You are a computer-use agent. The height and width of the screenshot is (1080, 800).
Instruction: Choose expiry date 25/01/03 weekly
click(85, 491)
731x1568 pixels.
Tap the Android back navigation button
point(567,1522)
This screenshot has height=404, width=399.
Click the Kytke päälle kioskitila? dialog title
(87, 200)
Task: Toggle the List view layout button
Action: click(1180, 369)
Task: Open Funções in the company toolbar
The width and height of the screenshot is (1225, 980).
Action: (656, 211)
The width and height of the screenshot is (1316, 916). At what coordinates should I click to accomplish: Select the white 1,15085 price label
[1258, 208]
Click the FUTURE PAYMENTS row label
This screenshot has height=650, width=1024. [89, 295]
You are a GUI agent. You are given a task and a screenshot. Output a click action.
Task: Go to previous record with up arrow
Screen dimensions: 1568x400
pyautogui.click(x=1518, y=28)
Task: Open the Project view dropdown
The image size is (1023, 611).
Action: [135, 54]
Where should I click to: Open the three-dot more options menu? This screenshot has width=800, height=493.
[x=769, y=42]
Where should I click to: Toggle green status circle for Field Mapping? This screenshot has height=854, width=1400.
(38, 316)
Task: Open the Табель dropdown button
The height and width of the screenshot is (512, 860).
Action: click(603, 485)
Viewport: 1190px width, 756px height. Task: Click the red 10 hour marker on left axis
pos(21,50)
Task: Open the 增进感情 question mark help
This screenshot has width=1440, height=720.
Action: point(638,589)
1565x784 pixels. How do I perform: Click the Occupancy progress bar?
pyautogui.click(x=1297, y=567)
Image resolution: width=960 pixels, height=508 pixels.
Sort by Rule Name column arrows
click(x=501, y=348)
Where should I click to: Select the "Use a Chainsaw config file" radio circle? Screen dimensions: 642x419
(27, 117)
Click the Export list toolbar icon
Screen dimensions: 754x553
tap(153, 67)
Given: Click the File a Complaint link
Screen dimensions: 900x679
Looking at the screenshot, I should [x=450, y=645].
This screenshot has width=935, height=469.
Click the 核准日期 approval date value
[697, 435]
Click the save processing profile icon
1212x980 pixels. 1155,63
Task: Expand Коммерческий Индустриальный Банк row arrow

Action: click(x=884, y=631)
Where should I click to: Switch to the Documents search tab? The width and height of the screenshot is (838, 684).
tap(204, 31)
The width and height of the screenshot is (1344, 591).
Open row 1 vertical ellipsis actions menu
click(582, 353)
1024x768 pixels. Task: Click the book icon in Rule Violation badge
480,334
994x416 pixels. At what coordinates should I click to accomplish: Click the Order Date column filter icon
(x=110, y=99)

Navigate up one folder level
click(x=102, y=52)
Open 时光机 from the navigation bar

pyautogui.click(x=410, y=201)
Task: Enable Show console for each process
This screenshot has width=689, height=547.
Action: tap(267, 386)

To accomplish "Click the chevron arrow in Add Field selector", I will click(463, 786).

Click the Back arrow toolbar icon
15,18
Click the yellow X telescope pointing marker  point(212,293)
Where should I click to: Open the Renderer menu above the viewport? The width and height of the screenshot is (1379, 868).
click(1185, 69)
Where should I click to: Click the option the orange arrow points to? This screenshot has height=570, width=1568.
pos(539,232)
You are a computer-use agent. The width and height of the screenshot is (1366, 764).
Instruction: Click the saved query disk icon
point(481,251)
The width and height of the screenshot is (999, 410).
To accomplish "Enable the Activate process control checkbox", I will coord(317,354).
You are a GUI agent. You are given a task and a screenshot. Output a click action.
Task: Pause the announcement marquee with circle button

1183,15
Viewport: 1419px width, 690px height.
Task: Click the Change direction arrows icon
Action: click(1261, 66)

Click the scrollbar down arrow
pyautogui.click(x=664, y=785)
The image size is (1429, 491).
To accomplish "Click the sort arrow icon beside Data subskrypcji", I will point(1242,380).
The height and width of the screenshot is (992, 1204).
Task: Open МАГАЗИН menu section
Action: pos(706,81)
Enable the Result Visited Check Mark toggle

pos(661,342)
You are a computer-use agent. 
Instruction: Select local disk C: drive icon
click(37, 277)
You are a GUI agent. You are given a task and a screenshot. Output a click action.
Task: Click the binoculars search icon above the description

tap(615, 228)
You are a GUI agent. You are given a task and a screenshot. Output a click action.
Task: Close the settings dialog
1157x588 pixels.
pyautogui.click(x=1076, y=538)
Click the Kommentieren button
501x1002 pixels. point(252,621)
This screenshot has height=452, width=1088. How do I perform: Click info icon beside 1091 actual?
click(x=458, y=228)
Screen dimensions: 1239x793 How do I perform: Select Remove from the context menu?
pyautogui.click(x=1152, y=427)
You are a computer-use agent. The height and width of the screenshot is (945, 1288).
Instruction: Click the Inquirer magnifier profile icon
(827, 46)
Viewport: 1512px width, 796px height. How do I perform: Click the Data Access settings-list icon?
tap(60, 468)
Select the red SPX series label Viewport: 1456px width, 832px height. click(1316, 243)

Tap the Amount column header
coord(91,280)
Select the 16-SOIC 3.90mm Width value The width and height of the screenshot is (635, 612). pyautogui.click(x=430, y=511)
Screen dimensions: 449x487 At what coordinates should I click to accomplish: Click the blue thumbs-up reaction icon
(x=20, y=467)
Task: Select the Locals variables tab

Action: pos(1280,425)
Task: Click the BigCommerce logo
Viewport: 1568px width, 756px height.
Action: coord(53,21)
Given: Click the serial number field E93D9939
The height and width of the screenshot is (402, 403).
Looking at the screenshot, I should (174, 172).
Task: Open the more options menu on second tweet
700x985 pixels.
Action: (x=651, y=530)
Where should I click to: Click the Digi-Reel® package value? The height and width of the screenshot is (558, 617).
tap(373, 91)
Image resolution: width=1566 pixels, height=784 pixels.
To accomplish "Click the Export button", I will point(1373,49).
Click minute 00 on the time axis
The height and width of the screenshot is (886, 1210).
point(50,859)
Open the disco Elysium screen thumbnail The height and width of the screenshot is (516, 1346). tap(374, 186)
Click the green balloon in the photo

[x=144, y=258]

================

## Work request
Every entry, written out exactly, is what the response should contain.

## Finished exercise
You are a computer-use agent. The height and width of the screenshot is (1080, 800).
Instruction: Choose expiry date 25/01/03 weekly
click(85, 491)
731x1568 pixels.
Tap the Android back navigation button
point(567,1522)
This screenshot has height=404, width=399.
Click the Kytke päälle kioskitila? dialog title
(87, 200)
Task: Toggle the List view layout button
Action: click(1180, 369)
Task: Open Funções in the company toolbar
The width and height of the screenshot is (1225, 980).
Action: (656, 211)
The width and height of the screenshot is (1316, 916). At what coordinates should I click to accomplish: Select the white 1,15085 price label
[1258, 208]
Click the FUTURE PAYMENTS row label
This screenshot has height=650, width=1024. [89, 295]
You are a GUI agent. You are given a task and a screenshot. Output a click action.
Task: Go to previous record with up arrow
Screen dimensions: 1568x400
pyautogui.click(x=1518, y=28)
Task: Open the Project view dropdown
The image size is (1023, 611).
Action: [135, 54]
Where should I click to: Open the three-dot more options menu? This screenshot has width=800, height=493.
[x=769, y=42]
Where should I click to: Toggle green status circle for Field Mapping? This screenshot has height=854, width=1400.
(38, 316)
Task: Open the Табель dropdown button
The height and width of the screenshot is (512, 860).
Action: click(603, 485)
Viewport: 1190px width, 756px height. Task: Click the red 10 hour marker on left axis
pos(21,50)
Task: Open the 增进感情 question mark help
This screenshot has width=1440, height=720.
Action: point(638,589)
1565x784 pixels. How do I perform: Click the Occupancy progress bar?
pyautogui.click(x=1297, y=567)
Image resolution: width=960 pixels, height=508 pixels.
Sort by Rule Name column arrows
click(x=501, y=348)
Where should I click to: Select the "Use a Chainsaw config file" radio circle? Screen dimensions: 642x419
(27, 117)
Click the Export list toolbar icon
Screen dimensions: 754x553
tap(153, 67)
Given: Click the File a Complaint link
Screen dimensions: 900x679
Looking at the screenshot, I should [x=450, y=645].
This screenshot has width=935, height=469.
Click the 核准日期 approval date value
[697, 435]
Click the save processing profile icon
1212x980 pixels. 1155,63
Task: Expand Коммерческий Индустриальный Банк row arrow

Action: click(x=884, y=631)
Where should I click to: Switch to the Documents search tab? The width and height of the screenshot is (838, 684).
tap(204, 31)
The width and height of the screenshot is (1344, 591).
Open row 1 vertical ellipsis actions menu
click(582, 353)
1024x768 pixels. Task: Click the book icon in Rule Violation badge
480,334
994x416 pixels. At what coordinates should I click to accomplish: Click the Order Date column filter icon
(x=110, y=99)

Navigate up one folder level
click(x=102, y=52)
Open 时光机 from the navigation bar

pyautogui.click(x=410, y=201)
Task: Enable Show console for each process
This screenshot has width=689, height=547.
Action: tap(267, 386)

To accomplish "Click the chevron arrow in Add Field selector", I will click(463, 786).

Click the Back arrow toolbar icon
15,18
Click the yellow X telescope pointing marker  point(212,293)
Where should I click to: Open the Renderer menu above the viewport? The width and height of the screenshot is (1379, 868).
click(1185, 69)
Where should I click to: Click the option the orange arrow points to? This screenshot has height=570, width=1568.
pos(539,232)
You are a computer-use agent. The width and height of the screenshot is (1366, 764).
Instruction: Click the saved query disk icon
point(481,251)
The width and height of the screenshot is (999, 410).
To accomplish "Enable the Activate process control checkbox", I will coord(317,354).
You are a GUI agent. You are given a task and a screenshot. Output a click action.
Task: Pause the announcement marquee with circle button

1183,15
Viewport: 1419px width, 690px height.
Task: Click the Change direction arrows icon
Action: click(1261, 66)

Click the scrollbar down arrow
pyautogui.click(x=664, y=785)
The image size is (1429, 491).
To accomplish "Click the sort arrow icon beside Data subskrypcji", I will point(1242,380).
The height and width of the screenshot is (992, 1204).
Task: Open МАГАЗИН menu section
Action: pos(706,81)
Enable the Result Visited Check Mark toggle

pos(661,342)
You are a computer-use agent. 
Instruction: Select local disk C: drive icon
click(37, 277)
You are a GUI agent. You are given a task and a screenshot. Output a click action.
Task: Click the binoculars search icon above the description

tap(615, 228)
You are a GUI agent. You are given a task and a screenshot. Output a click action.
Task: Close the settings dialog
1157x588 pixels.
pyautogui.click(x=1076, y=538)
Click the Kommentieren button
501x1002 pixels. point(252,621)
This screenshot has height=452, width=1088. How do I perform: Click info icon beside 1091 actual?
click(x=458, y=228)
Screen dimensions: 1239x793 How do I perform: Select Remove from the context menu?
pyautogui.click(x=1152, y=427)
You are a computer-use agent. The height and width of the screenshot is (945, 1288).
Instruction: Click the Inquirer magnifier profile icon
(827, 46)
Viewport: 1512px width, 796px height. How do I perform: Click the Data Access settings-list icon?
tap(60, 468)
Select the red SPX series label Viewport: 1456px width, 832px height. click(1316, 243)

Tap the Amount column header
coord(91,280)
Select the 16-SOIC 3.90mm Width value The width and height of the screenshot is (635, 612). pyautogui.click(x=430, y=511)
Screen dimensions: 449x487 At what coordinates should I click to accomplish: Click the blue thumbs-up reaction icon
(x=20, y=467)
Task: Select the Locals variables tab

Action: pos(1280,425)
Task: Click the BigCommerce logo
Viewport: 1568px width, 756px height.
Action: coord(53,21)
Given: Click the serial number field E93D9939
The height and width of the screenshot is (402, 403).
Looking at the screenshot, I should (174, 172).
Task: Open the more options menu on second tweet
700x985 pixels.
Action: (x=651, y=530)
Where should I click to: Click the Digi-Reel® package value? The height and width of the screenshot is (558, 617).
tap(373, 91)
Image resolution: width=1566 pixels, height=784 pixels.
To accomplish "Click the Export button", I will point(1373,49).
Click minute 00 on the time axis
The height and width of the screenshot is (886, 1210).
point(50,859)
Open the disco Elysium screen thumbnail The height and width of the screenshot is (516, 1346). tap(374, 186)
Click the green balloon in the photo

[x=144, y=258]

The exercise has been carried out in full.